Monday, May 10, 2010

5.

The irony of it all is that Wayne always wanted to live and I always wanted to die. That must be the case because I was hell for leather for throwing everything and everybody away. I saw death as a calm and easy escapade, something one could pull off effortlessly as if they’d trained for it their entire lives. Yet somehow the messenger would survive his execution, the suicide mission would return, the martyr would climb down from his crucifixion to applause and good reviews. I didn’t know how to live my life back then, gobbling it up in great irresponsible gulps. Meanwhile Wayne worked on his car.

He had graduated out of the Honeybee into a 280 ZX. It had some mileage on it but had been well-maintained and when you punched it, it took over the road. He wouldn’t let anyone else drive it. He barely allowed himself to take it to work. Every nickel he made at whatever job he was doing went to the car. He would live with his mother until he got married. A situation that precarious was bound to unravel. His only love was the Z. His car defined him as a person, a powerful motor inside a thick torso; a bit plain yet somehow exotic as if Wayne had returned from a foreign war, years after it ended. The car and the man, the man and the car. With a roar he’d leave my apartment, blazing a trail of new self respect down the street.

The night his car was stolen he collapsed in an alcoholic fugue. That’s why the roach had to die.

A cockroach the size of a silver dollar made the mistake of wandering onto the counter top about midnight. At that point Wayne was on his tenth beer since he’d learned from his sister that his car was gone from the driveway. To his credit he hadn’t cried. He’d simply sat there watching us play Mexican, drinking his way through a case of Coors. He watched the passing of the cup with the rattling dice and the lying that was the sport of Mexican and his eyes were dead chunks of coal in a pasty pie face topped with tufts of thin red brown hair and his entire mien was that of a man who knows that his wife is a whore or that the news from the hospital is bad or the job called and said You’re fired! He wanted to die that night even as we were so fucking alive. The music was playing the hits of yesteryear. The girls were pretty and underage. The carpet was dirty and the toilet was jerry rigged but the beer was here and cheap and we all smelled of good cologne to cover the sweat.

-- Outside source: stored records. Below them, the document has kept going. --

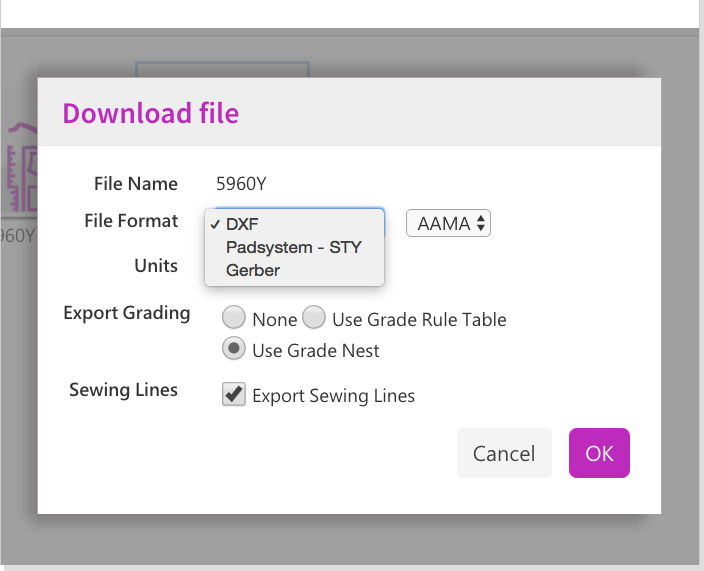Click the Export Grading label
Screen dimensions: 704x571
(126, 313)
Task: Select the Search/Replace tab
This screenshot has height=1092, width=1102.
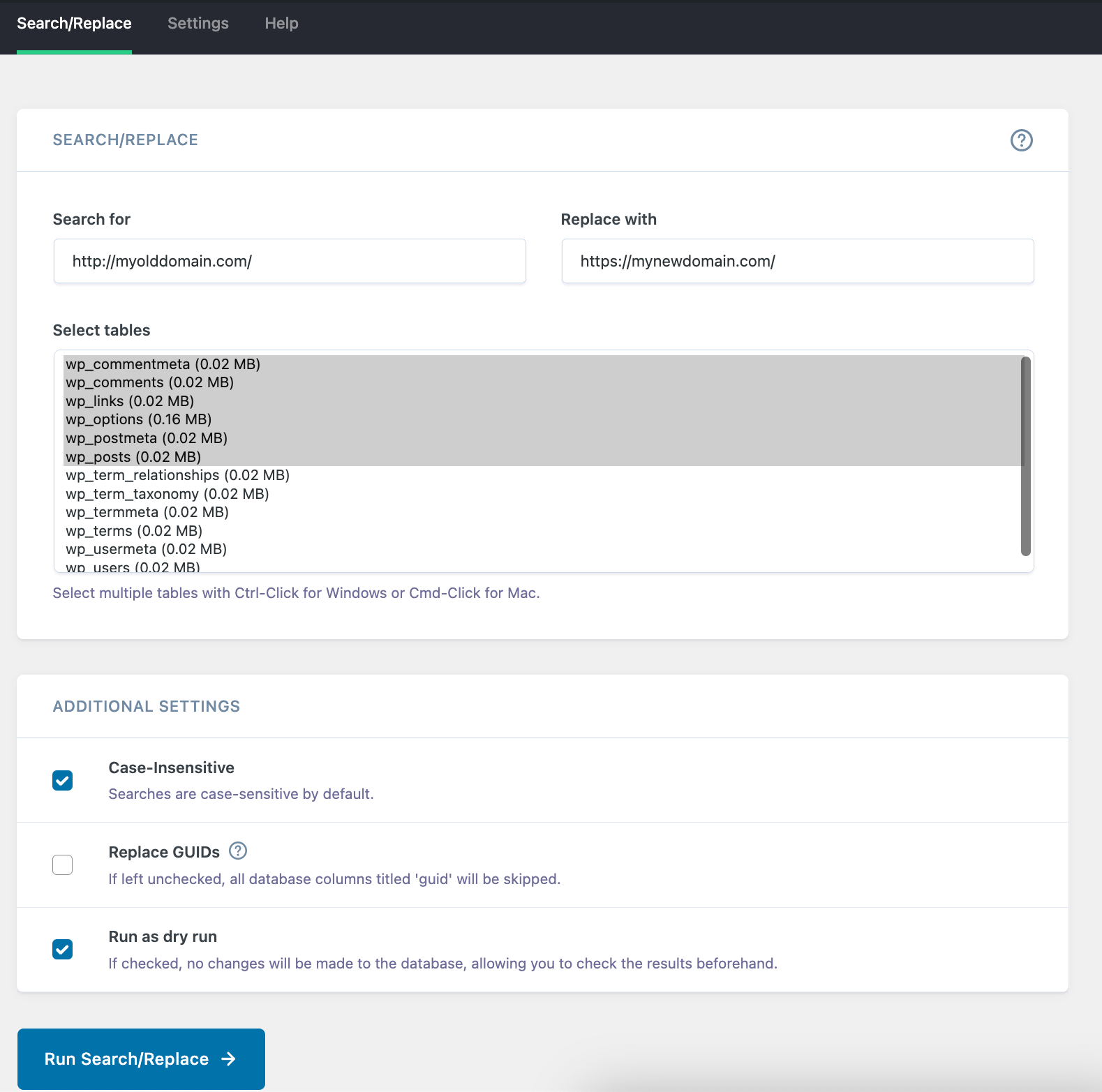Action: 74,24
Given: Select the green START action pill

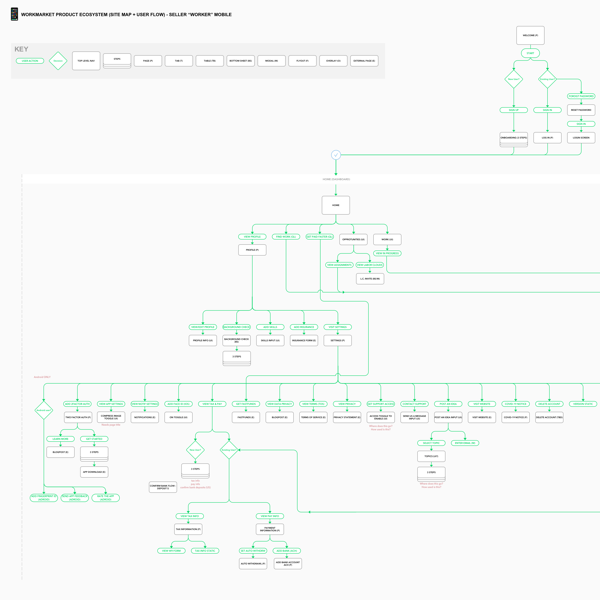Looking at the screenshot, I should 530,53.
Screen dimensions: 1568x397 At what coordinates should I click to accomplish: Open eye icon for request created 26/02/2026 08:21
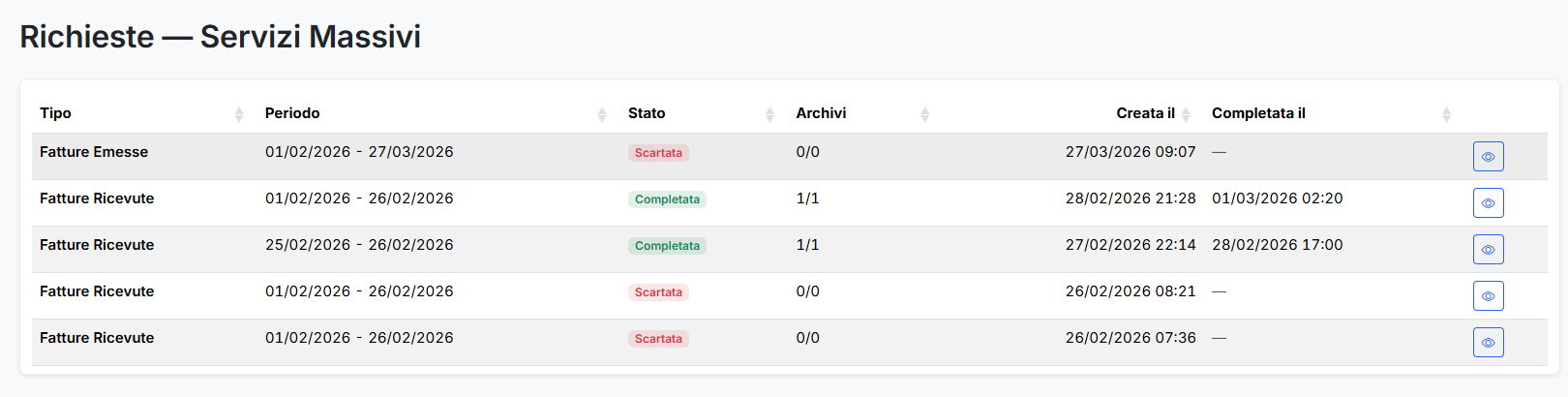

And the roach wandered onto the counter top and the girls screamed and Pete jumped up because he hated cockroaches and I just watched as Wayne took an ashtray and slammed it down on the roach. Bam and that primordial monster was immobilized. But not dead. Crippled beyond the ability to escape, it struggled in its own acidic juices while Wayne prepared the flame. Then like a modern Torquemada, he went at la cucaracha with hammer and tongs. I lit a joint and laughed as the music got louder and the roach burned. The aroma was not unpleasant and mingled with the ghetto weed we were smoking back then it had the atmosphere of some 60’s cult. We continued the game. Mexican! Everybody drink. Wayne kept after the roach, burning its separate parts for hours, the roach battling on, struggling against death. If it felt any pain I’m sure we would have heard it, those cockroachy screams. But I don’t think a roach feels shit. At least I hope it doesn’t.

In the morning there was a black blister on the Formica counter top, a future reminder of the roach and better, simpler times.